I missed the June ‘My Garden right now’. I think I was busy preparing for opening our garden for the NGS open garden scheme. It took us about three months of intensive effort to get the garden to an acceptable standard and even then it was far from perfect. I was so glad we described our plot accurately in the Yellow book, those who came weren’t upset by the informal look of the place and increasing levels of weed tolerance as they moved away from the nearest thing we have to a formal area into the domain of wildlife.
We have a few weeks to decide if we will put ourselves through it all again for 2018
Yesterday I took a walk through our garden with a camera and my ‘visitors’ eyes on to try and help make the decision to open or not. It was a good process, reminding me along the way of the things that were liked and those that were unappreciated, I don’t say disliked because our visitors were to polite to express dissatisfaction with anything.
Here are some shots to illustrate features that appealed to NGS visitors:
The visitors liked that we leave a lot of room for wildlife; animals and plants. Our enormous black Adder was a great success, let’s hope she is around next year and puts on a good show.
My garden shack, was much appreciated and dubbed the ‘Hobbit house’ more on account of it’s size than any resemblance to the LOTR Hobbit accommodation.
Plant specialisms went down well, Salvias in particular, they seem to be on trend and popular. Unusual flowers and vegetable varieties also got attention, the Yakon and perennial Kales were especially noticed, mostly by the men.
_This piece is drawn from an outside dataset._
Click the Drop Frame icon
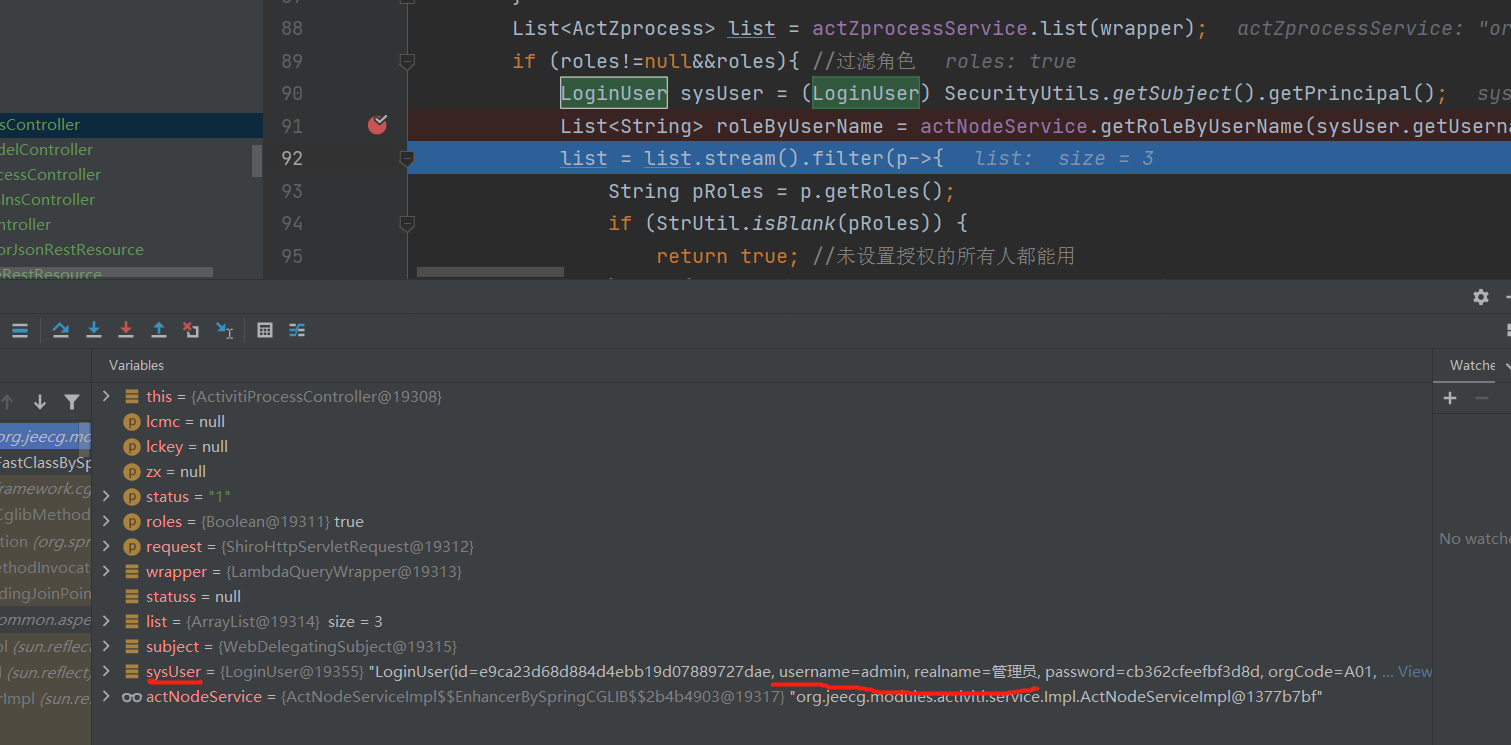 coord(190,330)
Our methods of growing vegetable crops interested those folks who came on my guided walk. Most folks seem to have problems growing Carrots and our guaranteed way to success appealed widely.
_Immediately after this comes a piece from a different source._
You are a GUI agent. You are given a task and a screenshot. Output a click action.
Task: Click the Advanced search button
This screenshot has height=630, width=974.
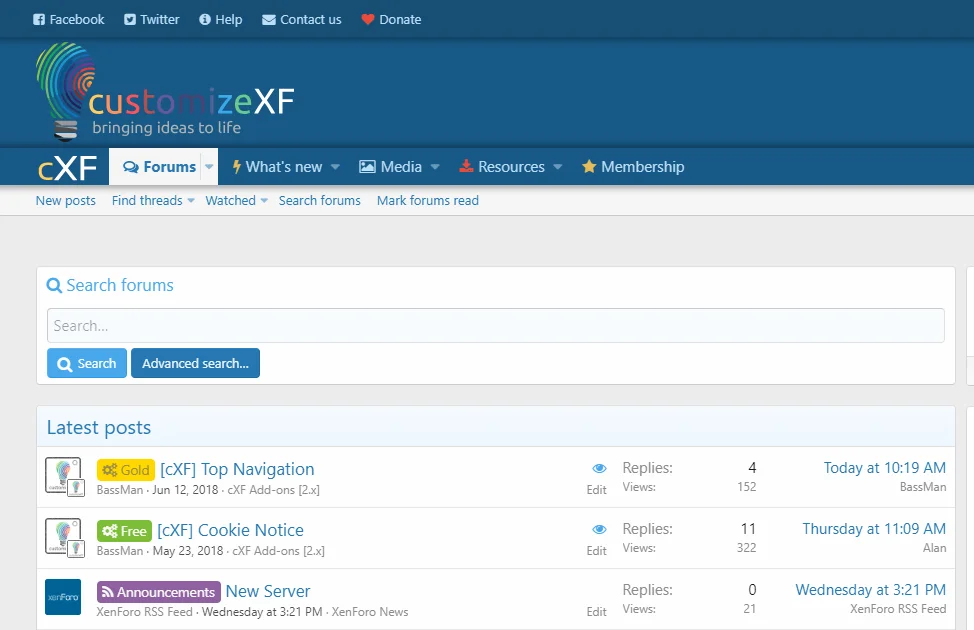click(x=195, y=364)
Our various structures made from Hazel, Chestnut and re-purposed corrugated iron stood out as being different from the features found at most NGS gardens. Ours cost a few ££ rather than thousands of ££. For those with modest means and compact plots to see what can be done on the cheap with ‘green’ materials struck a chord and lots of favourable comments.
The fact that the things we get a buzz out of also clicked with our visitors makes me keen to do it all again. We can add a few new features, get a green woodworker along to do some demos and structure the guided walks better that way perhaps go over the £2,000 raised for charities in 2018.